Intellia has shown that gene editing works in the body, and now the biotech is going to try to prove the same outside of the body.
The Cambridge, Massachusetts-based biotech’s application to kick start a trial for an ex vivo CRISPR genome editing cancer candidate has been accepted by the FDA. Intellia can now move forward with early human testing of NTLA-5001, an autologous T cell receptor (TCR)-T cell therapy that targets Wilms’ Tumor antigen in patients with acute myeloid leukemia (AML).
The biotech plans to start screening patients for a phase 1/2a study by the end of the year, according to a Thursday release. Up to 54 adult patients with persistent or recurrent AML who have previously received first-line therapy will be admitted to the study.
NTLA-5001 will be Intellia’s first ex vivo candidate to enter the clinic.

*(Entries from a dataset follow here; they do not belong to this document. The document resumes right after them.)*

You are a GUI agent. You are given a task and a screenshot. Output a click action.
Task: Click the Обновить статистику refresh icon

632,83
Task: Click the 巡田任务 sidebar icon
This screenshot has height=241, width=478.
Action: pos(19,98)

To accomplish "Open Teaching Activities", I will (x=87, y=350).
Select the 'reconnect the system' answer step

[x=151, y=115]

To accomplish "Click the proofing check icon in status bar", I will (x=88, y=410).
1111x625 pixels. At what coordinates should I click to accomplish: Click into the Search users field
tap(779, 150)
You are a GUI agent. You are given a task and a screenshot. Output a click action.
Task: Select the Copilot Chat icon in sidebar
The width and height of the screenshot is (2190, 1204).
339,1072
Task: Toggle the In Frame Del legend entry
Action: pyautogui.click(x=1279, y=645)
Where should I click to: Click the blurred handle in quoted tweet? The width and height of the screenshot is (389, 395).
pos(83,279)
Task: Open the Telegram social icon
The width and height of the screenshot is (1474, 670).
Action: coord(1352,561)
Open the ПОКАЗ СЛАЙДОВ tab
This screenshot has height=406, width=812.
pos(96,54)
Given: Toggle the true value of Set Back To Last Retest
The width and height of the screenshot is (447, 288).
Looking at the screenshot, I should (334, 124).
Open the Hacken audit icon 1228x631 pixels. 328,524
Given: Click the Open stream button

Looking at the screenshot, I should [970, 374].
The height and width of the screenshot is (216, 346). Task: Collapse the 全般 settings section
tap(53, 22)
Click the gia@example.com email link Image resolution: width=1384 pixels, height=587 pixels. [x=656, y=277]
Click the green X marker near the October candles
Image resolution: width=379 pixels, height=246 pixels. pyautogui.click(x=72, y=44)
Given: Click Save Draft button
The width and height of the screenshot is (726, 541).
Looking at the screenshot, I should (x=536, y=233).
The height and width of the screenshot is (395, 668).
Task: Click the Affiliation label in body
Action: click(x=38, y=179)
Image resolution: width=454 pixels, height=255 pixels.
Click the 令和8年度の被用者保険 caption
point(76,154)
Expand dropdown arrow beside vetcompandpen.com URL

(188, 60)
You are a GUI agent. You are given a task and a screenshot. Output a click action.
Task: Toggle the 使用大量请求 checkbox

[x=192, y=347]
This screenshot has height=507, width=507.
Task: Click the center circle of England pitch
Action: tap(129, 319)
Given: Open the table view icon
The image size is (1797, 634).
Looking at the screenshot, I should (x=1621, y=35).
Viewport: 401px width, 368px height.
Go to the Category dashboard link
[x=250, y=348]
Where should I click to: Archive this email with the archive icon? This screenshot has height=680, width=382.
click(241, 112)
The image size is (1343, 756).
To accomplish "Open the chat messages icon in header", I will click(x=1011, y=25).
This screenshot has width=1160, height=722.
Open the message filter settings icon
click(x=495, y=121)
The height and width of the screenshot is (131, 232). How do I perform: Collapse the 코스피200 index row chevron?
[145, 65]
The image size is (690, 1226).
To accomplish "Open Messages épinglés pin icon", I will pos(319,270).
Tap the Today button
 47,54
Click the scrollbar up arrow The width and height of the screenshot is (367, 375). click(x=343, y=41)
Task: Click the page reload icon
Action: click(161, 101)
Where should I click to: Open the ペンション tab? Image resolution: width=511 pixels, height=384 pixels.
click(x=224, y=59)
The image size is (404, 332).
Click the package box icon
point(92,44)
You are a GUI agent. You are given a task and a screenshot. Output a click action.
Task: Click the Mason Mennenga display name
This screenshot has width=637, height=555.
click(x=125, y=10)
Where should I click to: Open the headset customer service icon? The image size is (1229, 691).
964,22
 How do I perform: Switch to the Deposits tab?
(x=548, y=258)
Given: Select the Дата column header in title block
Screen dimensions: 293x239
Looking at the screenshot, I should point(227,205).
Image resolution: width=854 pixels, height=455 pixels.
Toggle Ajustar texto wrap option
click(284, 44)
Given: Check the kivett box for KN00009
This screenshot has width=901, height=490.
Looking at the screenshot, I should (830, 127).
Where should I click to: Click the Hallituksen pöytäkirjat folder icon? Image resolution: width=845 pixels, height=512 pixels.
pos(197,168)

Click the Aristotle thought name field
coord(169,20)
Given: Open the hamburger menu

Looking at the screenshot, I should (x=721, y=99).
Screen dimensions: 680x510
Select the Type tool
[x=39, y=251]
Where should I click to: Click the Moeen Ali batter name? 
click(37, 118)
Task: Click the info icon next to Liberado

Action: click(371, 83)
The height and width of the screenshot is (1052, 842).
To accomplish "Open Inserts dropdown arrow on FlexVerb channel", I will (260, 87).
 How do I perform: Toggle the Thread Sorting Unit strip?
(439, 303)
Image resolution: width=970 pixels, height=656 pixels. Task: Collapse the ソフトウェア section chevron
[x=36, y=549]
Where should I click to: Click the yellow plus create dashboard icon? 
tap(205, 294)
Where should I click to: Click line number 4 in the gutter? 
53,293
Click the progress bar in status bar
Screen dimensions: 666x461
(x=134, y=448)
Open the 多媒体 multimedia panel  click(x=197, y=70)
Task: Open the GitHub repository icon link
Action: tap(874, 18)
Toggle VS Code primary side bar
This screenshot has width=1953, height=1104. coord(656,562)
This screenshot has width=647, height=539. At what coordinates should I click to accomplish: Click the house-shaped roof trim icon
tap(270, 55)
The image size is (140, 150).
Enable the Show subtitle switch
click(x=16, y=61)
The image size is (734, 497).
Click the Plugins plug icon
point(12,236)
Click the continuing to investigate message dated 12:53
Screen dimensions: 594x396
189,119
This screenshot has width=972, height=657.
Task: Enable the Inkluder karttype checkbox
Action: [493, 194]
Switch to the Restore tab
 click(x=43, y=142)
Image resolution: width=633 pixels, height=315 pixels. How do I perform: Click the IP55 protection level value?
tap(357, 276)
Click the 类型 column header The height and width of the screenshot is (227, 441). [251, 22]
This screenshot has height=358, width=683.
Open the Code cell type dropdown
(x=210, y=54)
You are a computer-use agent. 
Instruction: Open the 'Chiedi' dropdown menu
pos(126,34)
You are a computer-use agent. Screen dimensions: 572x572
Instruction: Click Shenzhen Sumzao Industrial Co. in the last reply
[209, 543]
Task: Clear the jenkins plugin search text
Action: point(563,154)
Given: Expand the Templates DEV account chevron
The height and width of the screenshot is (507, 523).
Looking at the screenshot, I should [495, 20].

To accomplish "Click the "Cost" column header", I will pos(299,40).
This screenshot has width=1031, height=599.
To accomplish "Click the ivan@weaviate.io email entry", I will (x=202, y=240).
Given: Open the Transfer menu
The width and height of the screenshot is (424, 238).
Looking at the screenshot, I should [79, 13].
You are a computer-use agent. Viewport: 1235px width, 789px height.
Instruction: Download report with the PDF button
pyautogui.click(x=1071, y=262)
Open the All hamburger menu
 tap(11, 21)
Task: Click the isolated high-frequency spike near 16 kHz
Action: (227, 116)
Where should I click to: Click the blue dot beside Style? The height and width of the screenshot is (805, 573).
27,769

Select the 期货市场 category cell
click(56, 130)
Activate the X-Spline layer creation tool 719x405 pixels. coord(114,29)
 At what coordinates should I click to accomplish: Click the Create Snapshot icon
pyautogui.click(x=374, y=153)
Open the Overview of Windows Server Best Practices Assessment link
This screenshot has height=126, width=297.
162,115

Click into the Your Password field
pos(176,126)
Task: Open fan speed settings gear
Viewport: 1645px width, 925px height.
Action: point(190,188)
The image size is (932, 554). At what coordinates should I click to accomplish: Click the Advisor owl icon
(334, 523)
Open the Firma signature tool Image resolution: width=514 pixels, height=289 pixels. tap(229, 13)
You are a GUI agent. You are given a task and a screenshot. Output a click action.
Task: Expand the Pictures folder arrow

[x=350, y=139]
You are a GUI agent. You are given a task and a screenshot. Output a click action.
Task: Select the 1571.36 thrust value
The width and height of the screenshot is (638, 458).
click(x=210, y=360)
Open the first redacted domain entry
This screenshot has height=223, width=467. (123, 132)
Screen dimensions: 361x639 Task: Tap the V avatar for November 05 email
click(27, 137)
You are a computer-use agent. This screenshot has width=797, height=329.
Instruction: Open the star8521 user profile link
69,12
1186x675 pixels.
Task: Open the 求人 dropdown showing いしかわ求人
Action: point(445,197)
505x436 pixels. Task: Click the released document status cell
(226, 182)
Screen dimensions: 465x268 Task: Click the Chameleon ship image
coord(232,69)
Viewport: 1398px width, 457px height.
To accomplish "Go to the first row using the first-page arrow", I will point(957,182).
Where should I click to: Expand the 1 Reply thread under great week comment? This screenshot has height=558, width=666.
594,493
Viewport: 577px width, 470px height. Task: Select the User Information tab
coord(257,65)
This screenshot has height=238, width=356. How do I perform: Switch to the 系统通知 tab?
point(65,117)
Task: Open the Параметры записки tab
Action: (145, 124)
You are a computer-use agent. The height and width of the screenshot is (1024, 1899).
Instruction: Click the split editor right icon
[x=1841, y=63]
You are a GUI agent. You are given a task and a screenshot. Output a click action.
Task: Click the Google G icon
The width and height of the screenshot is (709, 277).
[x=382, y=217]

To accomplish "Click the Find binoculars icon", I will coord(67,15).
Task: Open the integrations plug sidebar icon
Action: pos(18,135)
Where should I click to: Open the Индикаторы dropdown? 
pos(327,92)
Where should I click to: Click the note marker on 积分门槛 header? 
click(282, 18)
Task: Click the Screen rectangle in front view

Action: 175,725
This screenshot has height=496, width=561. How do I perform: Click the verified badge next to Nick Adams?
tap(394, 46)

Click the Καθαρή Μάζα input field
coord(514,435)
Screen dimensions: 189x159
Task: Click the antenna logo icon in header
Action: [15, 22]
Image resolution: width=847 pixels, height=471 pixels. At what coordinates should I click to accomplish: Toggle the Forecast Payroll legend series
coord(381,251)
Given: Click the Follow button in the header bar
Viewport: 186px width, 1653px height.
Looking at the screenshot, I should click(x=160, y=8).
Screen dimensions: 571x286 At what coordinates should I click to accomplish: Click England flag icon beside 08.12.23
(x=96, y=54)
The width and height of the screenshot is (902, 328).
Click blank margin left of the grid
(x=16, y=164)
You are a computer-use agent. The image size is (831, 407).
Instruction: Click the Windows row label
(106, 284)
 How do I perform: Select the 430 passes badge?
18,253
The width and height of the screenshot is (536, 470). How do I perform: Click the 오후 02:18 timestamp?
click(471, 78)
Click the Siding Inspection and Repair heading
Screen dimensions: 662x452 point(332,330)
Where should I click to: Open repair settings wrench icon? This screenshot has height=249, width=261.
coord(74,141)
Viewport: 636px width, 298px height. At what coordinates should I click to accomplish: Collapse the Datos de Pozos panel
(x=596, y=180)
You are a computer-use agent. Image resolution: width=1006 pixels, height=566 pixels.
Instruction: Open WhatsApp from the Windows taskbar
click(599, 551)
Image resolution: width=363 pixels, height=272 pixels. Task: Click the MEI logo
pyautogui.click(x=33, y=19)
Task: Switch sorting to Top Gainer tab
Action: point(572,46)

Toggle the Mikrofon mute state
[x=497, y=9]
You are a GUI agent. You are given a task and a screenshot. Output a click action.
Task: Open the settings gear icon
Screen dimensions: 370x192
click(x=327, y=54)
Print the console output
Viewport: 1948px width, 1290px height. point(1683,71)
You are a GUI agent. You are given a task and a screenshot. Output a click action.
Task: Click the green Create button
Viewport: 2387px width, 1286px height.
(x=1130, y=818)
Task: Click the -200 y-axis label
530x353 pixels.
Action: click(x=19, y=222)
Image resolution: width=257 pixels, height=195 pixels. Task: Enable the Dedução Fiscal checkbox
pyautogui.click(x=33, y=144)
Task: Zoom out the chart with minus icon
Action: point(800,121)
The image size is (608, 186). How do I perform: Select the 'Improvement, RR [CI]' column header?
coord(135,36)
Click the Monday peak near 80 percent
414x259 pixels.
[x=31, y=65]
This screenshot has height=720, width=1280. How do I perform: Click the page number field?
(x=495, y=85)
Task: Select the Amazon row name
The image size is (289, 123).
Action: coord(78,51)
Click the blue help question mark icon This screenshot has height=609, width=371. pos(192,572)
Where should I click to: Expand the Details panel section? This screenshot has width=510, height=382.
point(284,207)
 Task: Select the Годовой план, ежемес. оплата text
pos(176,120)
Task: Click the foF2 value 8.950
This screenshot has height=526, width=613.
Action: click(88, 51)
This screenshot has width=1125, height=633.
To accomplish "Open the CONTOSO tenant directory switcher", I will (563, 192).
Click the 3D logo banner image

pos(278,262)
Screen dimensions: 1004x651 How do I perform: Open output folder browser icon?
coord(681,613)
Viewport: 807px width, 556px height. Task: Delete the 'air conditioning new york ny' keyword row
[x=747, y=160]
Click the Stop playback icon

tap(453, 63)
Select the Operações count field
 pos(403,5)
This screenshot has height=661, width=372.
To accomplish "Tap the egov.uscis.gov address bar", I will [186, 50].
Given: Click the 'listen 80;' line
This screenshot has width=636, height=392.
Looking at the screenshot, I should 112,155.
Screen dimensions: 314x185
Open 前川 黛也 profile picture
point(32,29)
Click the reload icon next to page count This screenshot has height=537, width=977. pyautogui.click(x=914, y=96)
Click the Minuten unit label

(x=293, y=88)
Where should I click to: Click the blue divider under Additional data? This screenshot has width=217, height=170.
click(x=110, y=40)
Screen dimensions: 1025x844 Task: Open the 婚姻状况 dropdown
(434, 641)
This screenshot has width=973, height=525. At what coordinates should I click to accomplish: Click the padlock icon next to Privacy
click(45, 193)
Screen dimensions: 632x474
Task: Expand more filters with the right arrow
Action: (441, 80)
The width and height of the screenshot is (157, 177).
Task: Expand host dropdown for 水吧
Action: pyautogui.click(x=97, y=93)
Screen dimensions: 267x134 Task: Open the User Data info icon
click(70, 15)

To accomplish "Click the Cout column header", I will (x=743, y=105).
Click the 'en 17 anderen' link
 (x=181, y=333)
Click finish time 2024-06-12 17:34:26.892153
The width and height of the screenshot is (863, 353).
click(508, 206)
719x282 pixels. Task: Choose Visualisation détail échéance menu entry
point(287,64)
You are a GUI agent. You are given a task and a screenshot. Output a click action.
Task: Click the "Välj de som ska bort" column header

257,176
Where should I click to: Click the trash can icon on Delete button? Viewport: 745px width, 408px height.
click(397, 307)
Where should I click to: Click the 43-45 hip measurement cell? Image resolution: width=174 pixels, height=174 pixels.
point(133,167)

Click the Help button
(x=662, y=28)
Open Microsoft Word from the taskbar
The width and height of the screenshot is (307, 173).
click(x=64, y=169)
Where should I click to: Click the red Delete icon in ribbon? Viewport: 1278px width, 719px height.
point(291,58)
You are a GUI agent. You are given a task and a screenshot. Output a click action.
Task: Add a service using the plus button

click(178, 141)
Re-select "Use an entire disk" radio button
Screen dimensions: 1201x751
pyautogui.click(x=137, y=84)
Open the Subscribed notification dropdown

The company and partner Regeneron reported first-in-human results for the in vivo therapy NTLA-2001 in patients with the rare disease transthyretin amyloidosis back in June.
In vivo therapies are administered directly to the patient to target cells and edit the genome from the inside. For ex vivo therapies, cells are removed from the body and modified before being transferred back to the patient. This method is also referred to as cell therapy. Intellia is using CRISPR/Cas9 to modify the cells once removed from the body.
The biotech is aiming to offer a safer cell-based cancer therapy for AML patients, who have about a five-year survival rate, despite available treatments.
After seeing results for NTLA-2001, this trial start for the AML therapy was the next eagerly-awaited news from Intellia. The acceptance of the application means the company is on its timeline of getting the study underway by year’s end.
Intellia is expected to name another candidate for development before the end of 2021 as well. Shares in the biotech were flat Thursday morning, coming off a fairly steep decline in recent weeks.